The Trouble With Harry
- (1955) - DVD
Seen: Friday, November 14, 2008
I'm lying. I didn't watch this on the 14th. I began to, but then the sleepies took over and out like a light I went as the DVD counter rolled on. No matter, I've seen it before, and I was lucid long enough to see at least my favorite part--the shot here at left.




The Muppet Movie
- (1979) - Film
Seen: Sunday, November 16, 2008
My primary memory of The Muppet Movie comes from a two minute ice show performance I did when I was five years old, dressed in a flourescent green "frog" leotard with a googly eyes headband to make me look as closely related to Kermit as possible while under a spotlight and on figure skates in a suburban ice arena to the beat of "Movin' Right Along."

My memories of the movie itself are vague, but the shot of Big Bird in the sequence here struck me as very familiar, and no wonder since he was the Muppet character I knew best from the flick at the time I originally saw it (these were still my Sesame Street days after all). The Film Center ran a roughly month-long Muppets retrospective in November, which is how I saw this on 35mm. It was a decent print, but weathered on its sound strips and was a tad faded. It was impossible to hear at certain points, while the musical sequences nearly blew our eardrums out; and there was a burnt orangy tinge to the picture.

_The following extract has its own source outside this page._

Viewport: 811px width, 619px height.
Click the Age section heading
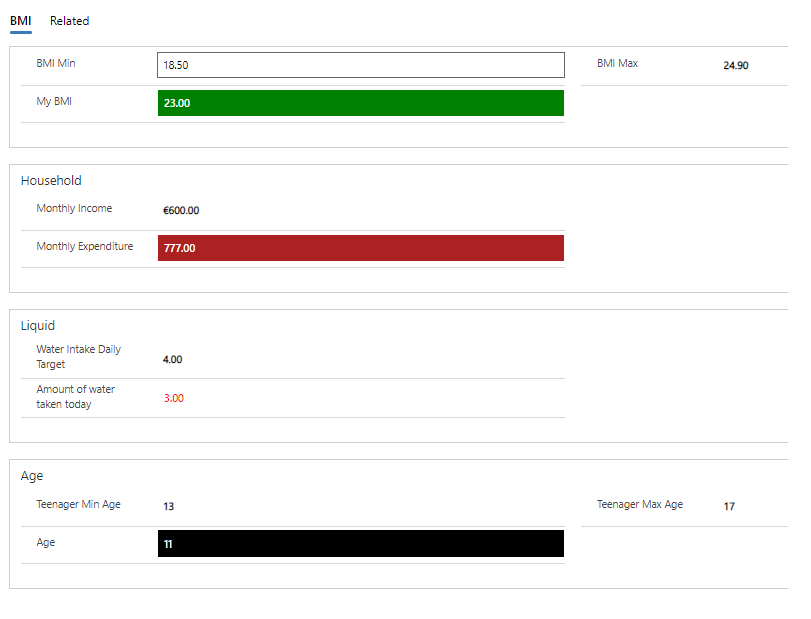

On the heels of The Muppet Movie came the second half of the double-feature...


"A Better World"
- (various release dates) - Projected video
Seen: Sunday, November 16, 2008

...and this prompted the first time I was angry with the the Film Center for a rather misleading double bill. "A Better World" included a number of not-usually-seen (code for I-don't-know-how-rare-they-are-to-call-them-"rare") screenings of environmental conservation commercials with Kermit and Co. and a couple of episodes of Fraggle Rock being projected from a staticky VHS copy. It was unwatchable so we left after the first Fraggle episode.


Manderlay
- (2005) - DVD
Seen: Monday, November 17, 2008
Um, you won't beat me up if I tell you this was the first Lars Von Trier movie I saw, will you? Okay, good, because I really loved this which is not something I think I would have felt from the impression I get from everyone about Dancer in the Dark. The latter is a movie that either people love or hate but feel obligated to say they love. There's a lot of pain in that movie, as there is in Manderlay, too, a sequel to his earlier Dogville if I'm not misinformed. And my question is, how in the world does it work out that a Danish director understands American culture and social history so well? I would have appreciated a supplementary African American history course from Lars when I was still in school. And one quick note on the second most important thing about this movie, the incredible realization of space--a whole world on one set with so few props; orchestrating something so minimal to produce an image and story so rich has a gravity to it that has not yet impacted me fully. This movie simply blew my mind.